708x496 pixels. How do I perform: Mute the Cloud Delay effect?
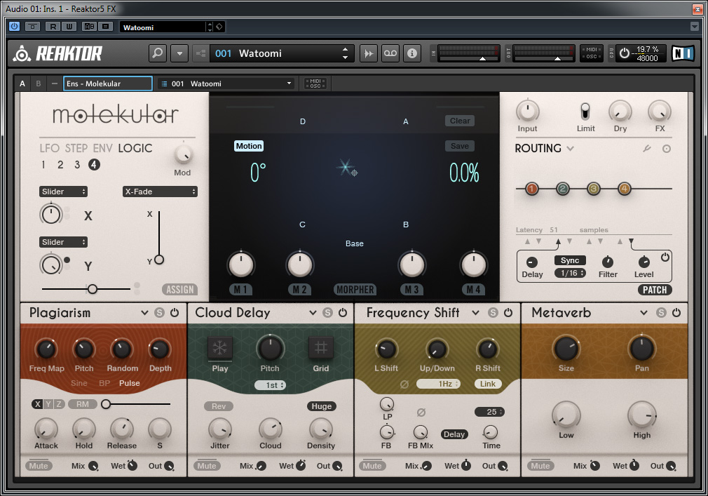[207, 466]
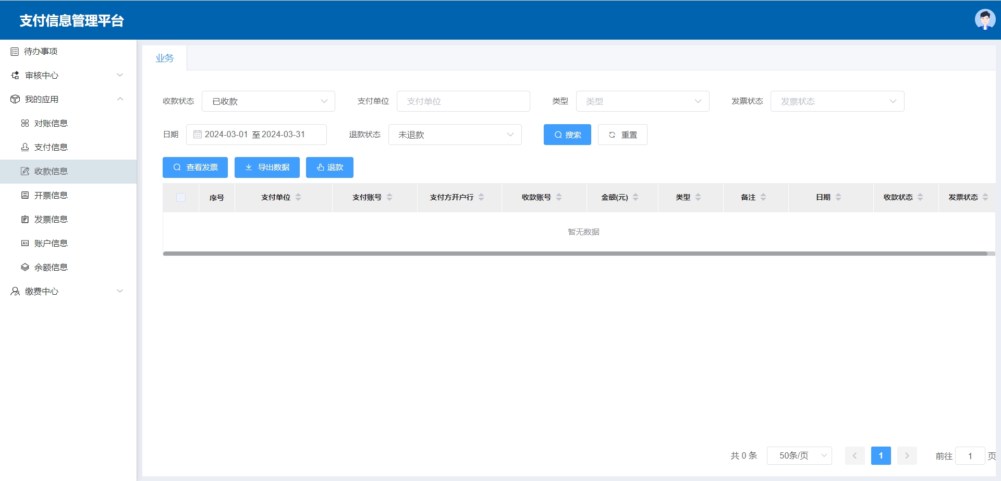Open 收款信息 in the sidebar
Screen dimensions: 1001x481
tap(51, 172)
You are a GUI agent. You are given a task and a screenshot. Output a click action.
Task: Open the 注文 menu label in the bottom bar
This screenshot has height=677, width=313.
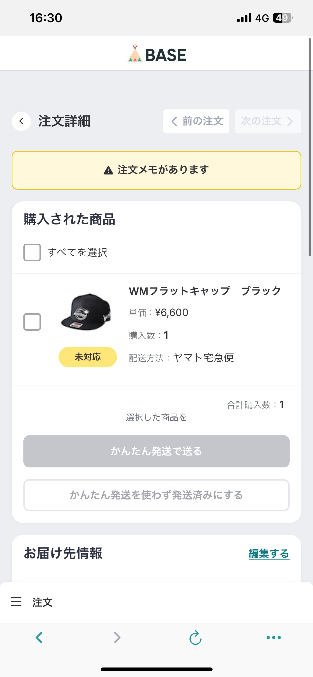42,602
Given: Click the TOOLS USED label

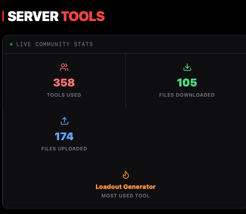Looking at the screenshot, I should [x=64, y=95].
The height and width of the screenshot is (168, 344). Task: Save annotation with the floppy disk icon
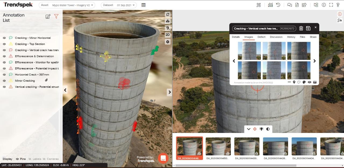(x=308, y=28)
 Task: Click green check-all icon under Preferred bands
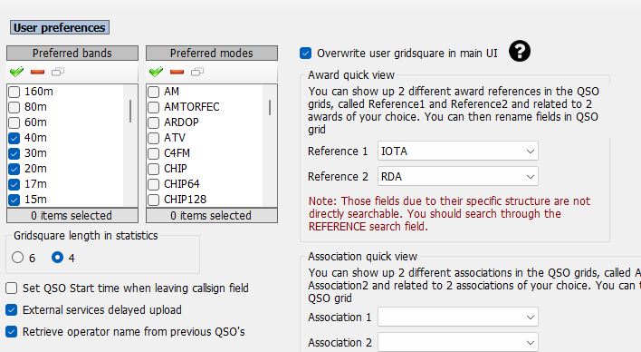17,72
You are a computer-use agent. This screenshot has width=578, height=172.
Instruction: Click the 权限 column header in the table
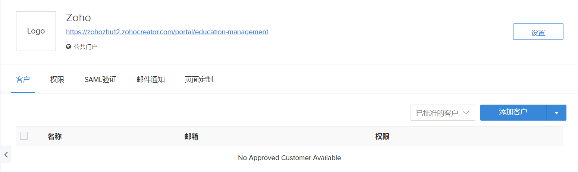click(382, 137)
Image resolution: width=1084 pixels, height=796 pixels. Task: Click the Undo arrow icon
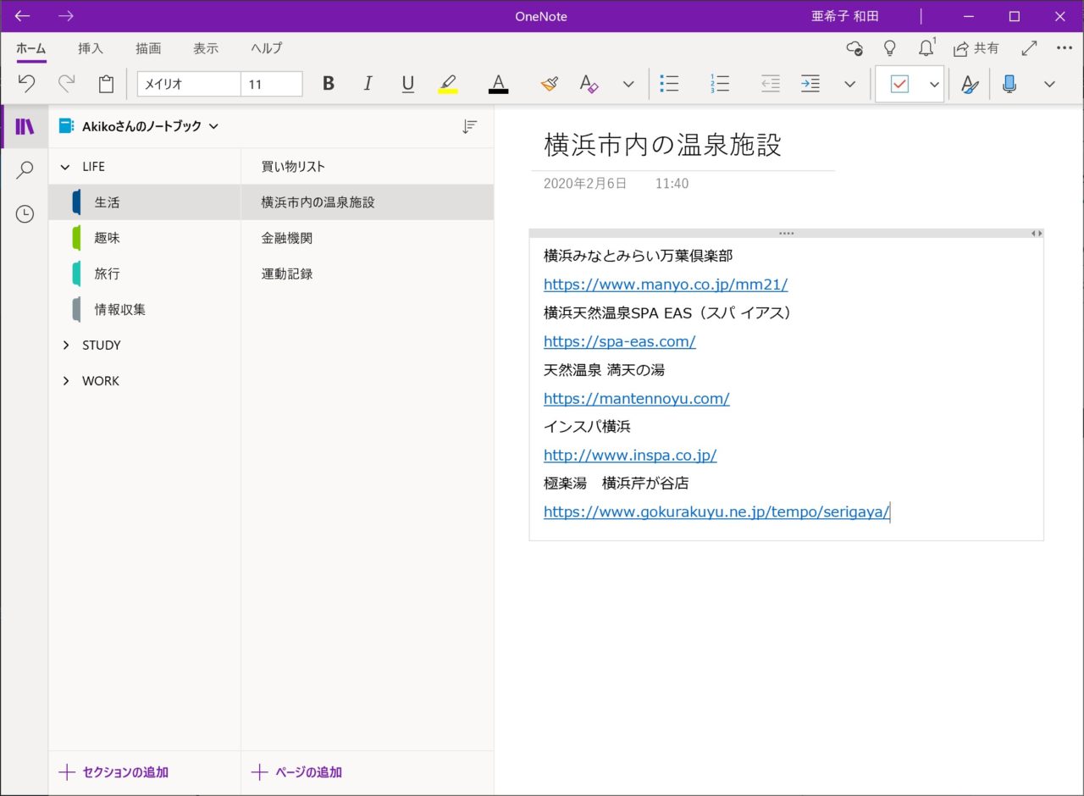pos(26,84)
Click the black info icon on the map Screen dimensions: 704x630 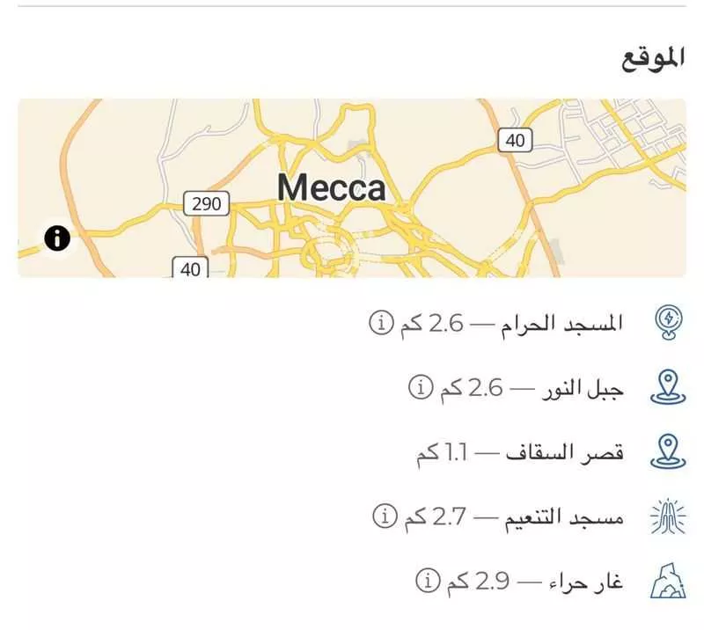click(x=55, y=238)
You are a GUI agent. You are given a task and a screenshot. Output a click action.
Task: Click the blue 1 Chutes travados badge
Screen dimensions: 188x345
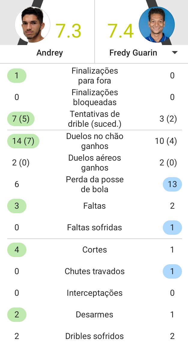pyautogui.click(x=172, y=271)
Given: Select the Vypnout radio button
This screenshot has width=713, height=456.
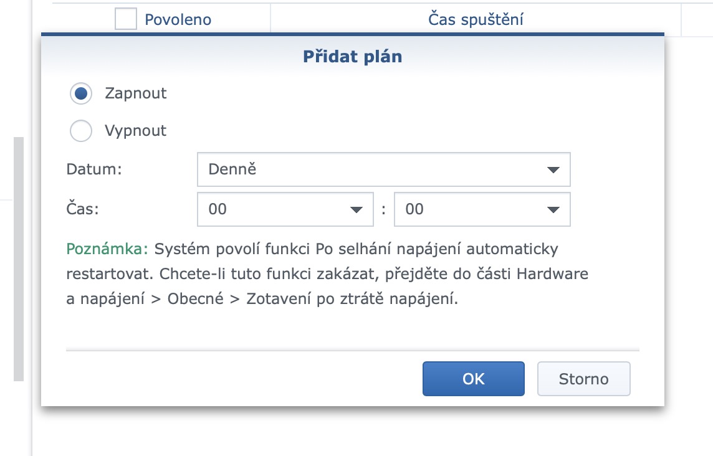Looking at the screenshot, I should pos(80,131).
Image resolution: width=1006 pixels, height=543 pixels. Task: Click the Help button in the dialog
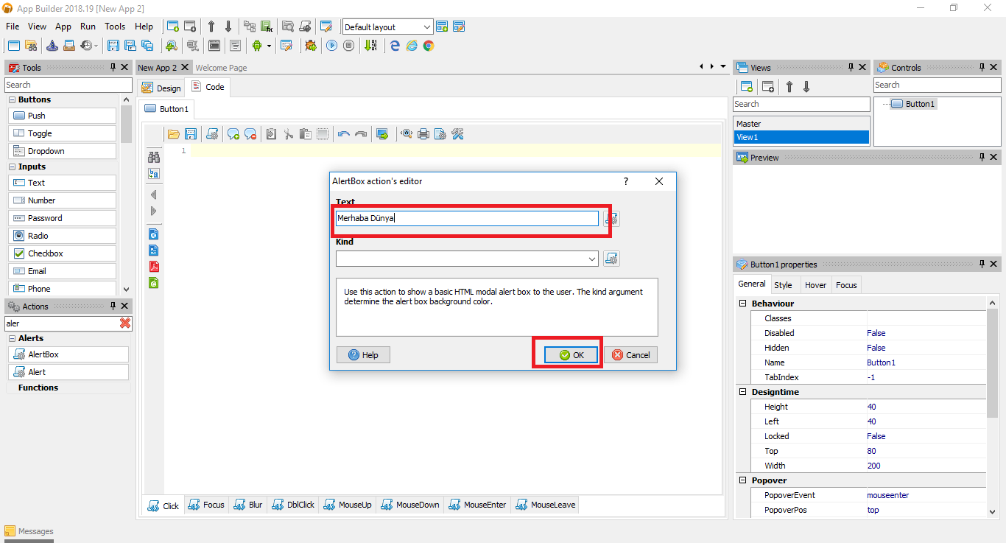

*EXERCISE*. Take the lines from the one containing "Screen dimensions: 188x345" through the final line of the listing above and print them exactly, including both ends but no pictures.

*WRITTEN SOLUTION*.
Screen dimensions: 188x345
pyautogui.click(x=172, y=271)
Given: Select the Vypnout radio button
This screenshot has width=713, height=456.
Looking at the screenshot, I should pos(80,131).
Image resolution: width=1006 pixels, height=543 pixels. Task: Click the Help button in the dialog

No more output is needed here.